Loneliness in seniors is a growing yet often invisible epidemic. With advancing age comes a shrinking social circle, leaving many elderly individuals isolated and emotionally vulnerable. But how can we, as loved ones, effectively intervene?

The Loneliness Epidemic Among Seniors

Loneliness is very much a problem among seniors. Some would even call it an epidemic. And while things have slightly improved (on a macro level) from the “Covid peak,” this is still a serious issue. 

According to the National Poll on Healthy Aging, “In 2023, one in three adults aged 50–80 (34%) reported feeling isolated from others (29% some of the time, 5% often) in the past year.”

That equates to millions of elderly individuals feeling isolated and lonely in their day-to-day lives. The implications of this are serious and far-reaching.

As the poll explains, “Chronic loneliness (persistent feelings of isolation and/or a lack of companionship) can adversely affect mental, cognitive, and physical health, general well-being, and even longevity.”

As someone who knows or interacts with seniors, it’s imperative that you don’t overlook this issue and see it as someone else’s problem. This is something you have to be willing to address on whatever scale makes sense for you.

3 Ways to Help Seniors Overcome Loneliness

You don’t have to be a savior. Your job is simply to show the seniors in your life that they’re special and important. You can do this any number of ways, but here are several suggestions:

1. Build Social Connections

Loneliness is a deeply emotional experience, and the remedy often lies in meaningful human connections. Encouraging seniors to engage with others can help alleviate the sense of isolation that frequently accompanies aging.

Social interaction is obviously the number one counter against loneliness. It has a positive impact on mental and emotional well-being. It also boosts mood, reduces stress, and provides an option for emotional support during what could otherwise be a challenging time.

While you can personally build connections with elderly individuals, there’s also something to be said for helping facilitate engaging among seniors on a peer-to-peer level. Direct them to senior clubs, social groups, and hobby-based organizations in their community. If you can’t find any, consider creating one. 

Take the initiative to organize social events and gatherings within your local community. These could include potlucks, game nights, or even neighborhood watch groups.

If your senior is able bodied, getting them plugged into a volunteering role is an excellent way to give them meaning, purpose, and social connection. There’s something powerful about the combination of doing meaningful, sacrificial work and building relationships with the people you’re serving alongside. 

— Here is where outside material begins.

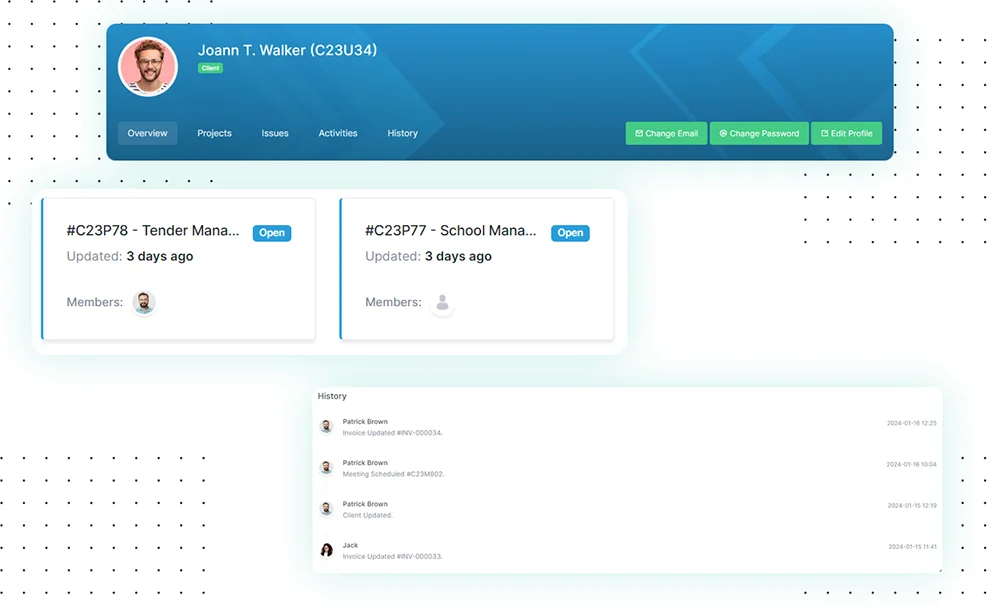Open the Projects tab

coord(214,133)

2. Show You’re Thinking About Them

Sometimes lonely people just want to know that other people are thinking about them. This goes a long way toward helping them feel seen and cared for. 

One way to show someone you’re thinking about them is to give a gift. According to DailyCaring, the best gifts for seniors include keepsakes, experiences, senior-friendly clothes and footwear, mobility aids, and gift cards.

3. Leverage Technology

Whether you’re in a position to give it as a gift, or you simply encourage seniors to make the investment, technology is one of the greatest aids for lonely people who need connection with the outside world.

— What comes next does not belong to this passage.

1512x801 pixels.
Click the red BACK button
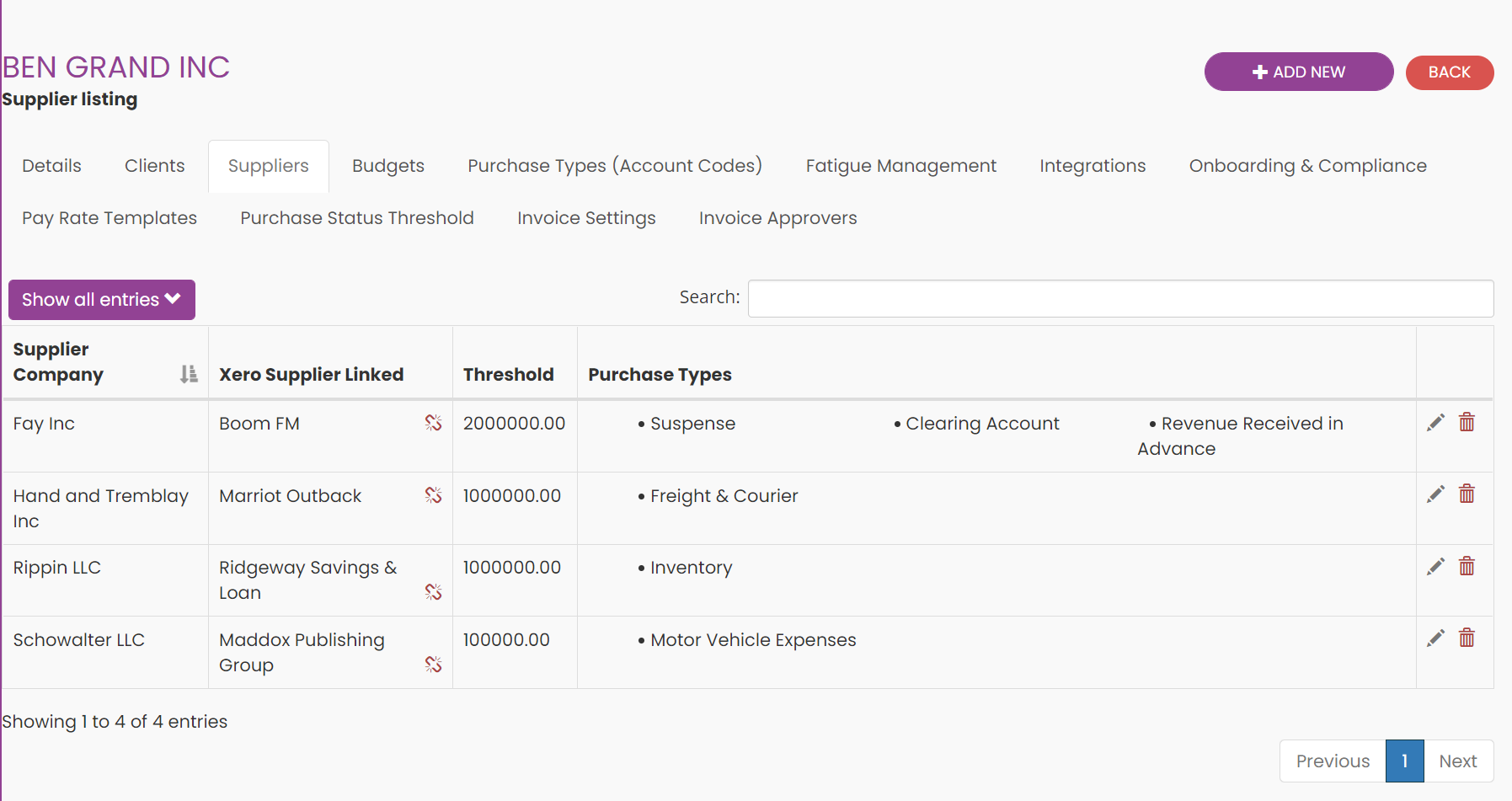tap(1449, 72)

Video calling platforms like Zoom, Skype, or FaceTime enable seniors to have face-to-face conversations with family and friends, regardless of physical distance. Helping seniors set up and become comfortable with these tools can facilitate meaningful connections.

Then there’s social media. Platforms such as Facebook and Instagram offer seniors the opportunity to reconnect with old friends and keep up with family updates. Encourage your elderly loved ones to create accounts and explore these platforms to foster online friendships.

There are even senior-friendly tablets and phones that make it easy for people with no technological experience to access devices for getting in touch with adult children, grandchildren, and friends who don’t live nearby. 

Doing Your Part

At the end of the day, you aren’t responsible for ending the loneliness epidemic in the senior population. You do, however, have a responsibility to acknowledge and address loneliness issues among seniors that you know and/or who live in your community. You don’t have to solve it, but you should proactively do your part.